他想起爷爷临终前的话还有后半句:"要是哪天朱雀睁眼,你得把它按回坟里。"此刻唐三彩鸟的眼窝正对着他,空空洞洞的,像两个通向地底的井口。"老钱,把鸟给我。"他伸出手,"我带它去后山,找个镇煞的地方埋了。"

"不行!"张远山突然按住他手腕,罗盘在两人中间晃出银白弧光,"煞物离身,怨气会反噬。

钱一多现在是活祭品,他和鸟绑定了——"他转向钱一多,目光像把刀,"你印堂虽然发暗,但命宫饱满,不是短命相。

真正的第七煞...还没出现。"

钱一多突然松开手。

唐三彩鸟"啪"地掉在李宝掌心,釉色在他手心里凉得刺骨。

鸟尾的裂缝又裂开几分,渗出的液体在他手背蜿蜒,像条红色的小蛇。"那第七个是谁?"他的声音突然哑了,"是欧阳婷?

还是陈倩?"

二楼窗户"吱呀"一声被推开。

欧阳婷探出头,她的脸白得像张纸,头发乱成一团:"余帆...余帆他是不是在下面?

我刚要睡,听见他说'去给陈倩拿件外套',结果一转头人就不见了。"她突然捂住嘴,"刚才...刚才我看见窗帘上有影子,不是余帆的,是...是只鸟。"

李宝抬头时,乌云刚好遮住月亮。

二楼的窗户在风里摇晃,窗帘被吹得鼓起,真的像有只大鸟正扑棱着翅膀往里钻。

他怀里的唐三彩鸟突然发出"咔"的轻响,尾羽的裂缝里渗出更多液体,在他掌心聚成小滩,散发出腐牡丹的甜腥。

"送余帆去镇卫生所。"施丽娅蹲下身要抱人,却被李宝拦住。

他指了指余帆手腕的抓痕,"这伤不是普通禽类抓的,沾了煞。

卫生所治不了。"

"那怎么办?"赵婉儿终于挪到院门口,她的手机屏幕亮着,显示凌晨一点十七分,"总不能看着他死吧?"

张远山摸出个黄纸包,里面是碾碎的朱砂:"先给他敷上,镇镇阴寒。
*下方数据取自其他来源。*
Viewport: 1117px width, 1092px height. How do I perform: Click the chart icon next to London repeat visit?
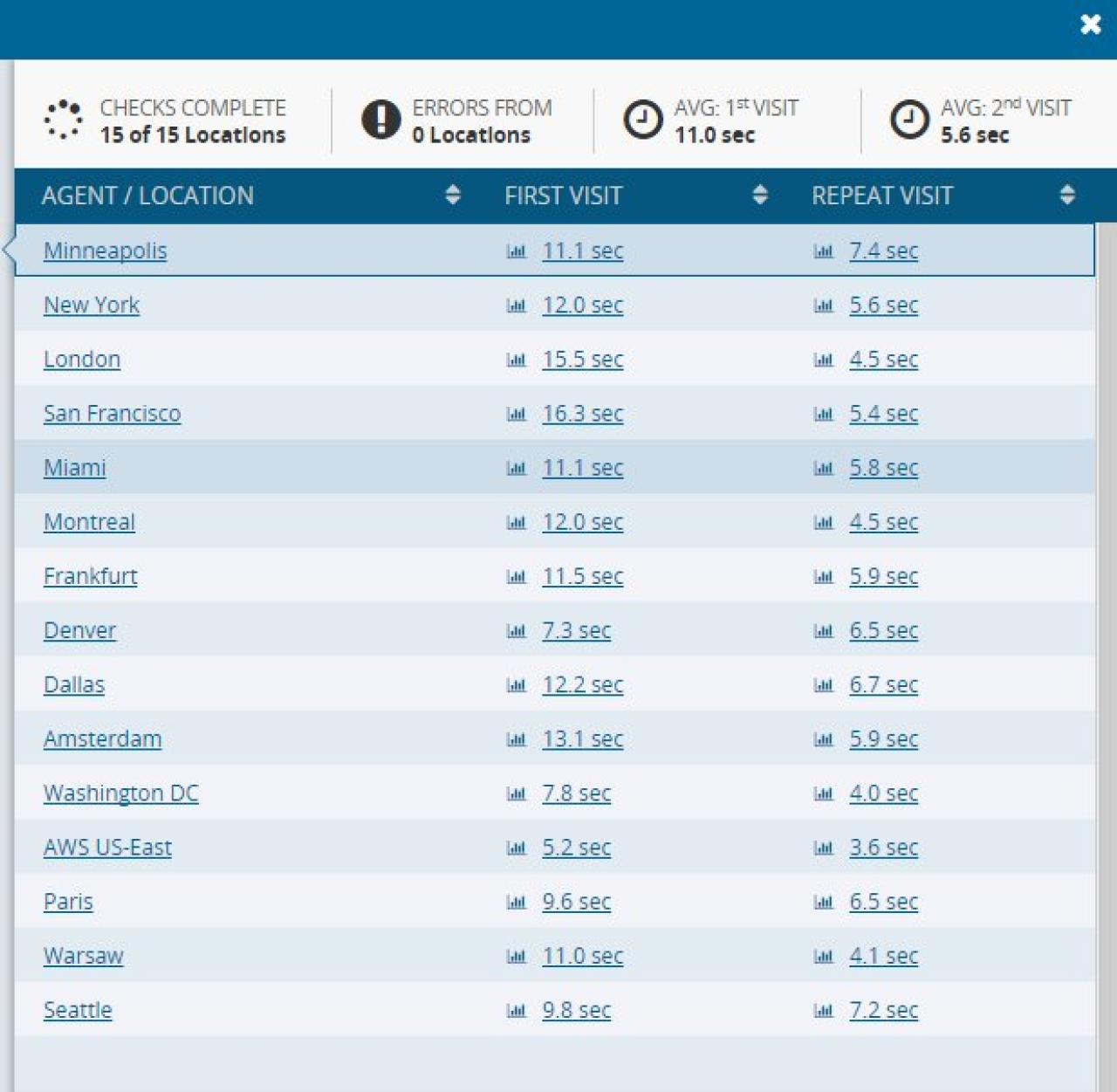click(823, 360)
"他蹲下来,指尖沾着朱砂抹在余帆的伤口上,"今晚子时刚过,煞气最盛。

等天亮太阳出来,或许能缓过来。"

钱一多突然转身往屋里走。

他的背影在月光下拉得老长,像根被风吹弯的芦苇。"我去拿个盒子装这鸟。"他说,"总不能让它一直露在外面。"

李宝看着他的背影消失在堂屋门口,又低头看向掌心里的唐三彩鸟。

鸟的眼窝不知何时多了两点暗红,像被人点了瞳仁。

他突然想起爷爷说过的另一句话:"朱雀睁眼时,怨气要寻人。"

后半夜的风突然冷了起来。

陈倩在二楼卧室翻了个身,空调的冷风正往她脖颈里钻。

她迷迷糊糊伸手去够旁边的余帆,却只摸到一片冰凉的床单。"余帆?"她轻声唤了句,没人应。

窗外的梧桐叶沙沙作响,像是有人在楼梯上走动。

陈倩撑起身子,看见门缝里漏进一线月光,照在地板上,像条银色的小路。

楼梯传来"吱呀"一声,像是有人踩过第三级台阶——那是余帆最爱的台阶,说它"会唱歌"。

陈倩裹紧被子,突然想起余帆三天前说的话:"等我挖到好东西,咱们就离开这儿,去城里买大房子。"她摸了摸枕头底下的红布包,里面是余帆今早塞给她的银镯子,说是从破庙里捡的。

楼梯又响了一声。

陈倩屏住呼吸,听见有什么东西正顺着楼梯往上爬,不是人的脚步声,倒像是...翅膀扑棱的声音。